Most democratic governments think in terms of 5 or 10 year cycles. That’s one reason environmental action is so difficult to implement - you won’t see significant benefits in your own lifetime.
Some organisations, however, think in a much longer timescale. They have existed for a long time, and are planning now for what may be happening in 300 or 500 years.
I include in this category both the Roman Catholic Church, and China.
I don’t see the Cotholic Church building moonbases (but that’s never been their way - they persuade Catholic countries to do things for them). But China?
If you take a long-term view of what could be achieved with automated machinery and remote mining, manufacturing, and power infrastructure, and project that over, say, the next 100 years, both the Moon and Mars could become industrial powerhouses - and there would hardly need to be any human involvement.
But in order to achieve that in the future, you need to take control now.
The moon, yes. Mars… let’s just say it has a slight logistical problem. I mean, the moon does too, but at least it only applies to getting stuff there. Once you have a decent infrastructure, getting stuff back becomes “economical” (if you can wait a long time for ROI). But Mars? The only role I could see mars play in terrestrial economy is volatiles from phobos and deimos for lunar consumption, and that’s only good until we get serious about NEO mining…

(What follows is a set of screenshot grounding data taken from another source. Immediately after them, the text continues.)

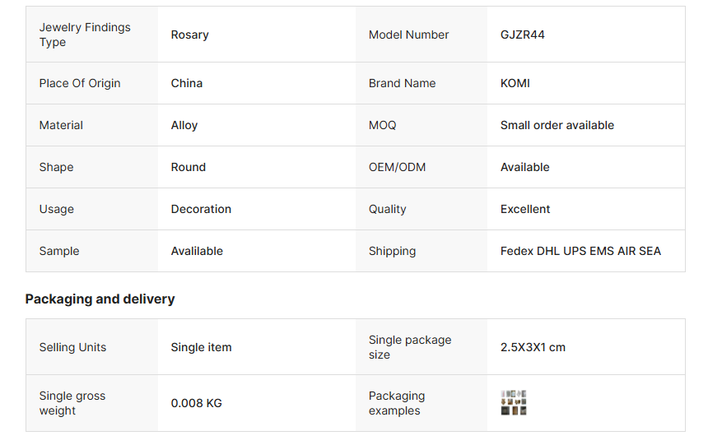Open the Packaging examples thumbnail image
The width and height of the screenshot is (708, 445).
pyautogui.click(x=514, y=403)
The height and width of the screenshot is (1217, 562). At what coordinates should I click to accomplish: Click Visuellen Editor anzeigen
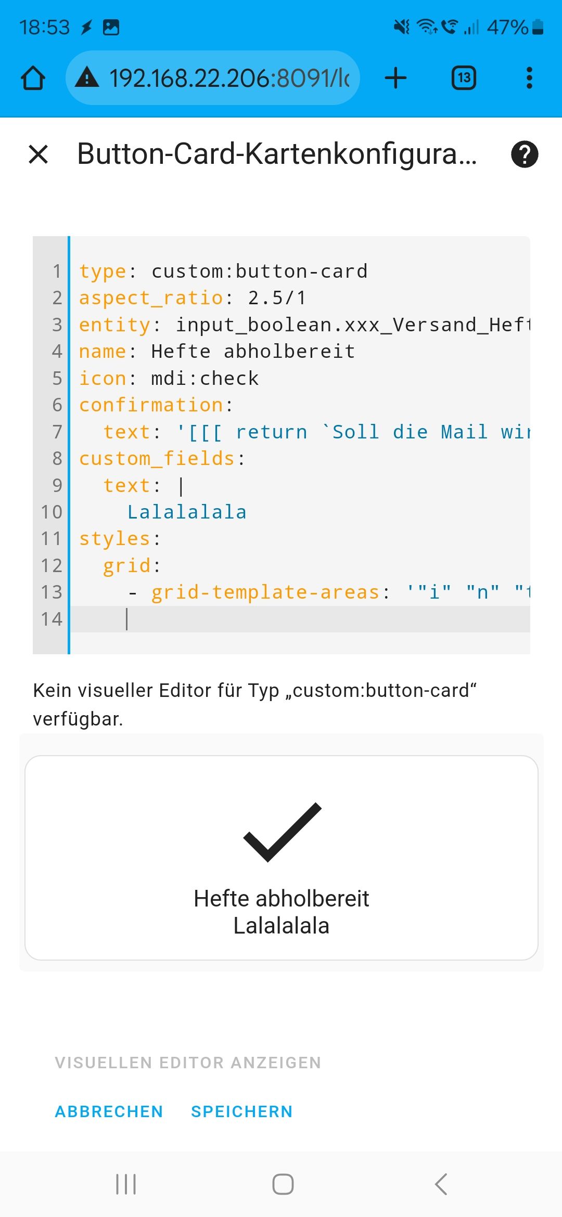click(188, 1063)
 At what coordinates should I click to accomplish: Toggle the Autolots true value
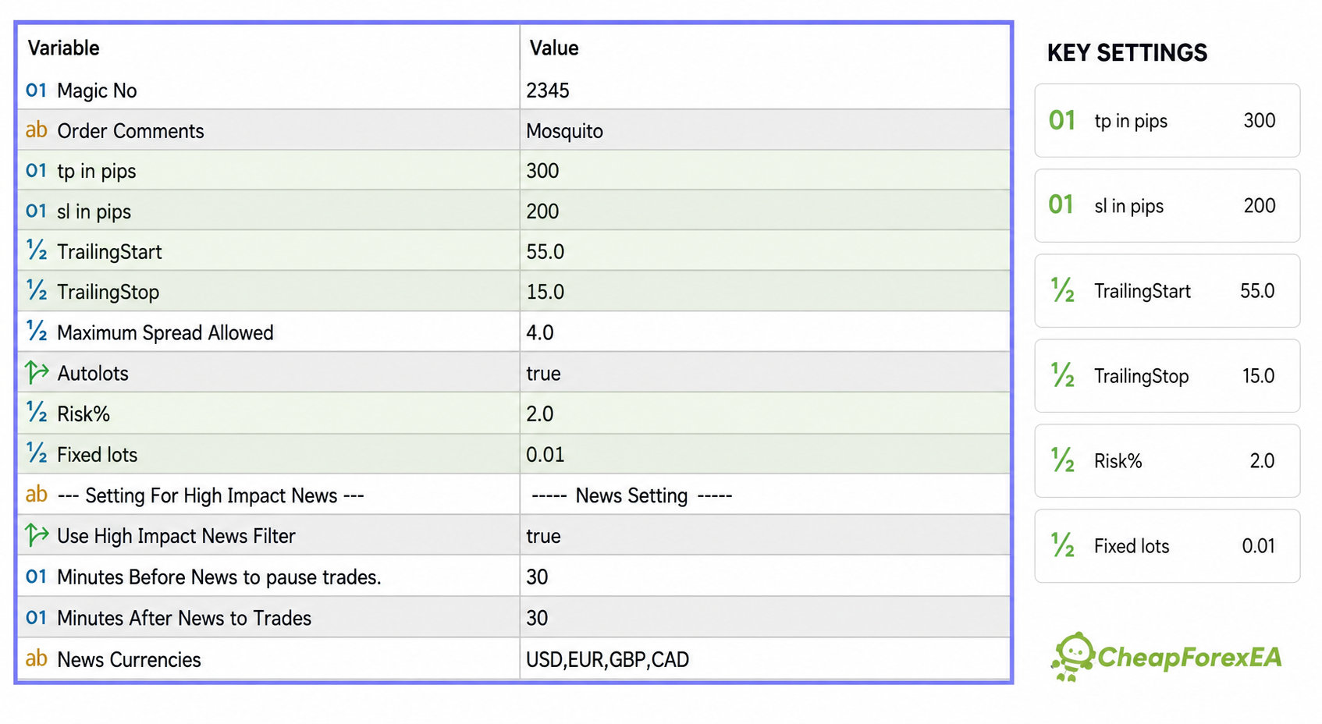543,374
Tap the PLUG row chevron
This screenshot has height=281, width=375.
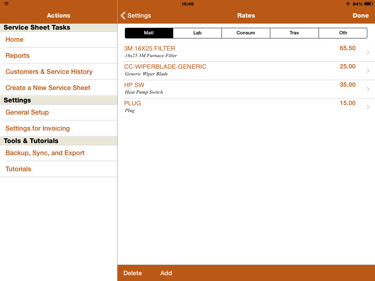tap(368, 108)
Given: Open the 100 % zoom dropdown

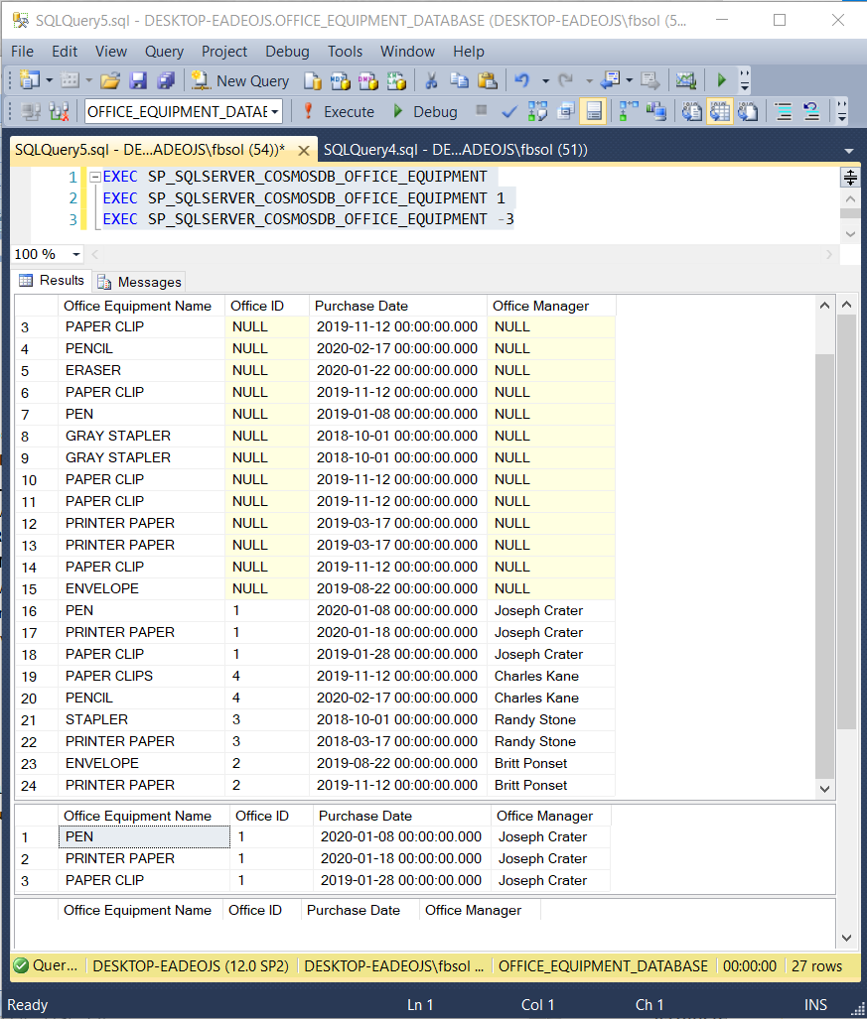Looking at the screenshot, I should click(75, 255).
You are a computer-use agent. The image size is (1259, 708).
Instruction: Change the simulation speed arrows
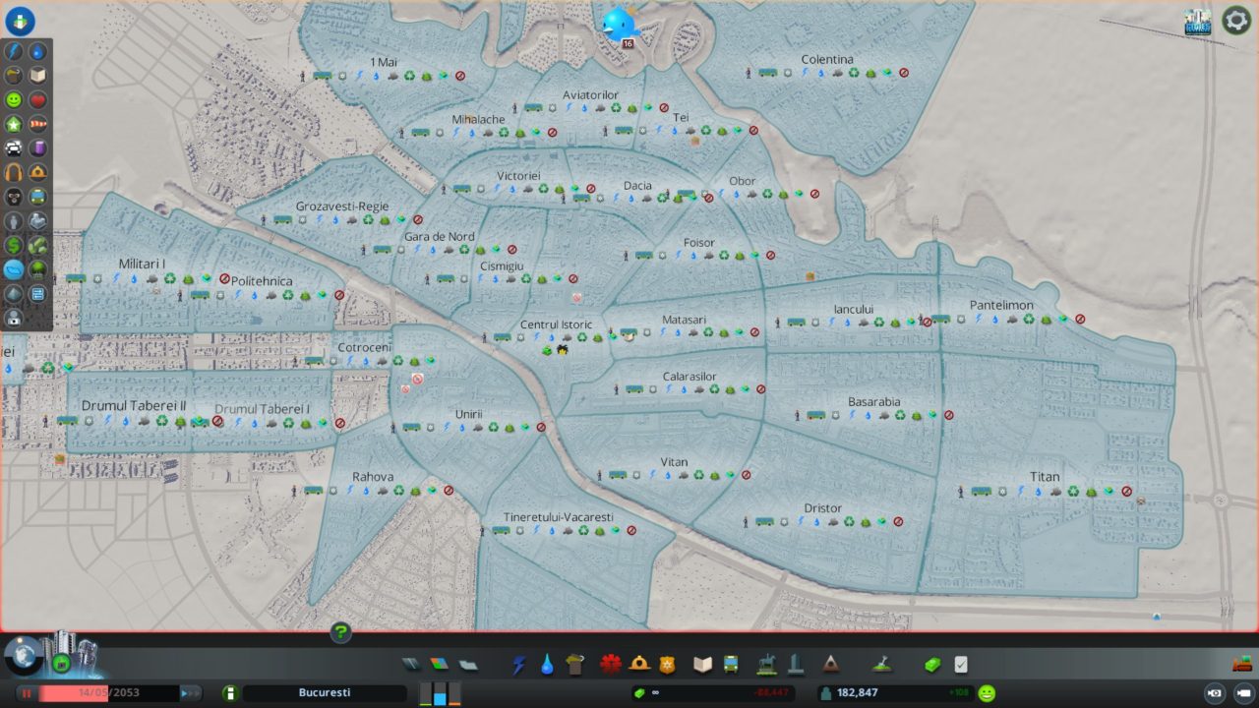pyautogui.click(x=190, y=693)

The problem with the moon and military purposes is that you need to have the industrial complex first, and profitable on its own, or it’s going to be too high an expense to justify strategically. Because anything you build on the moon will be highly vulnerable to attack from earth. You don’t need to build lunar missile bases. We can already attack any point on the moons surface from earth if we want to, which is (for now) much cheaper than doing it from the moon…
Once you have automated, self-sustaining production facilities, the whole concept of “economics” goes out of the window.
I accept that we’re a long way from Von Neumann machines, but Von Neumann factory complexes are are already technically within our grasp. Once you accept that the thing doesn’t need to support people, you can build it four miles underground, and not fear attack from anyone.